EXTRAIT DU DOCUMENT:
Mt 23, 27 : "Malheur à vous, maîtres de la loi et
Pharisiens, hypocrites ! Vous ressemblez à des tombeaux blanchis qui paraissent
beaux à l'extérieur mais qui, à l'intérieur, sont pleins d'ossements de morts
et de toute sorte de pourriture. Gardez-vous des scribes, qui se plaisent à se
promener en longues robes et qui aiment les salutations dans les places
publiques, et les premiers sièges dans les synagogues, et les premières places
dans les repas; qui dévorent les maisons des veuves, et pour prétexte font de
longues prières; ceux-ci recevront une sentence plus sévère.
Marc 7,6-9 : " Isaïe a bien prophétisé sur vous,
hypocrites, ainsi qu'il est écrit : Ce peuple m'honore des lèvres, mais son
cœur est loin de moi. (…) Vous rejetez bel et bien le commandement de Dieu pour
garder votre tradition. "
Mt 23,13 : "Malheur à vous, scribes et Pharisiens
hypocrites, parce que vous fermez au nez des hommes le royaume des cieux !
Luc , 11, 39 : Vous voilà bien, vous, les Pharisiens !

DONNÉES FOURNIES:
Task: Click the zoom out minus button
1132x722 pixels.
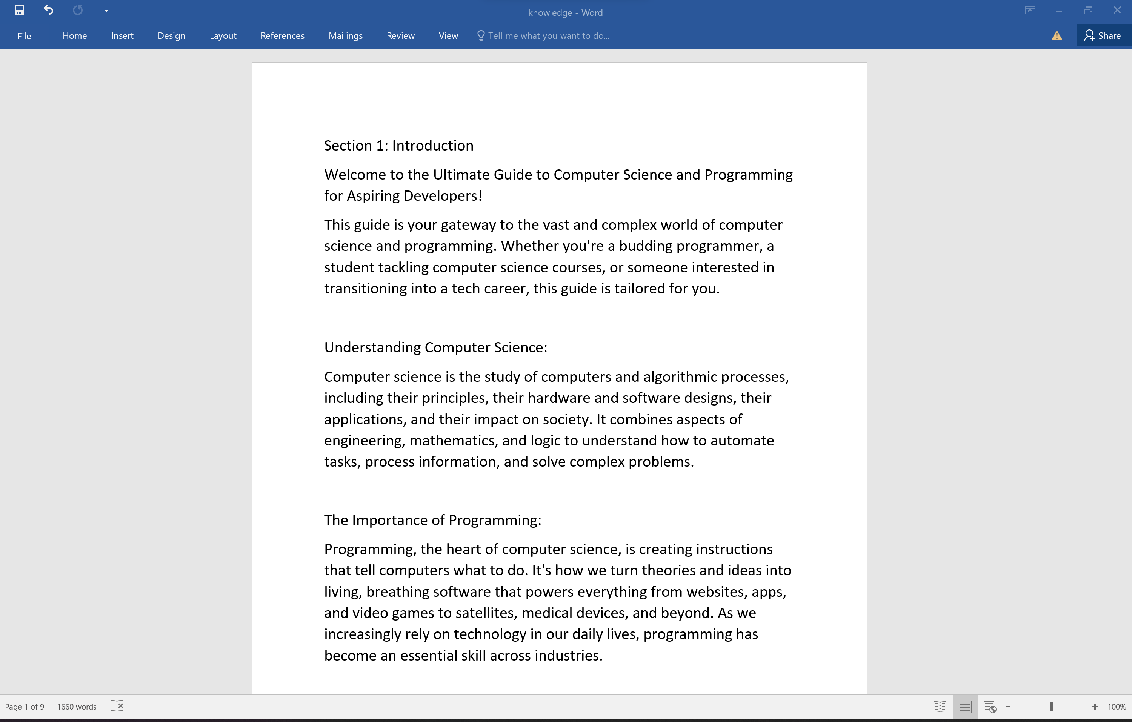Action: (x=1008, y=706)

EXERCICES:
• 1. Relevez, dans l'extrait sur les citations des Évangiles, tout ce que les scribes aiment ou se plaisent à faire.
• 2. Répondez à ces questions sur l'extrait consacré aux citations des Évangiles :
(a) Dans Mt 23, 27, à quoi les maîtres de la loi et les Pharisiens sont-ils comparés ?
(b) Quel prophète est nommé dans Marc 7,6-9 ?
(c) Dans Mt 23,13, qu'est-ce que les scribes et Pharisiens ferment au nez des hommes ?
• 3. Reprenez l'extrait sur les citations des Évangiles à la suite de sa dernière phrase.
Les lignes fournies ne sont pas utiles ici.

CORRIGÉ PAR EXERCICE:
• 1.
- se promener en longues robes
- les salutations dans les places publiques
- les premiers sièges dans les synagogues
- les premières places dans les repas

• 2.
(a) À des tombeaux blanchis.
(b) Isaïe.
(c) Le royaume des cieux.

• 3.
L'extérieur de la coupe et du plat, vous le purifiez, alors que l'intérieur est
plein de rapine et de perversité.
Ces quelques exemples parmi de nombreux autres prouvent que
les chrétiens du premier siècle répondaient du tac au tac aux insultes des
Pharisiens talmudistes.
Durant les années qui ont suivi la crucifixion du trublion
Jésus, les orgueilleux docteurs de la loi n'ont pas daigné se soucier du petit
groupe de Galiléens qui utilisaient les synagogues pour diffuser l'enseignement
de leur maître. Ils commencèrent à s'inquiéter lorsqu'ils virent que leurs
propres ouailles étaient sensibles à la douceur d'une religion moins
ritualiste. Comme les premières communautés chrétiennes ont été fondées à
partir des synagogues, la multiplication des conversions, fruit de l'efficacité
du prosélytisme des compagnons de Jésus, a fini par provoquer l'hostilité, puis
la fureur des rabbins. Dépossédés par des intrus qui sapaient "leur"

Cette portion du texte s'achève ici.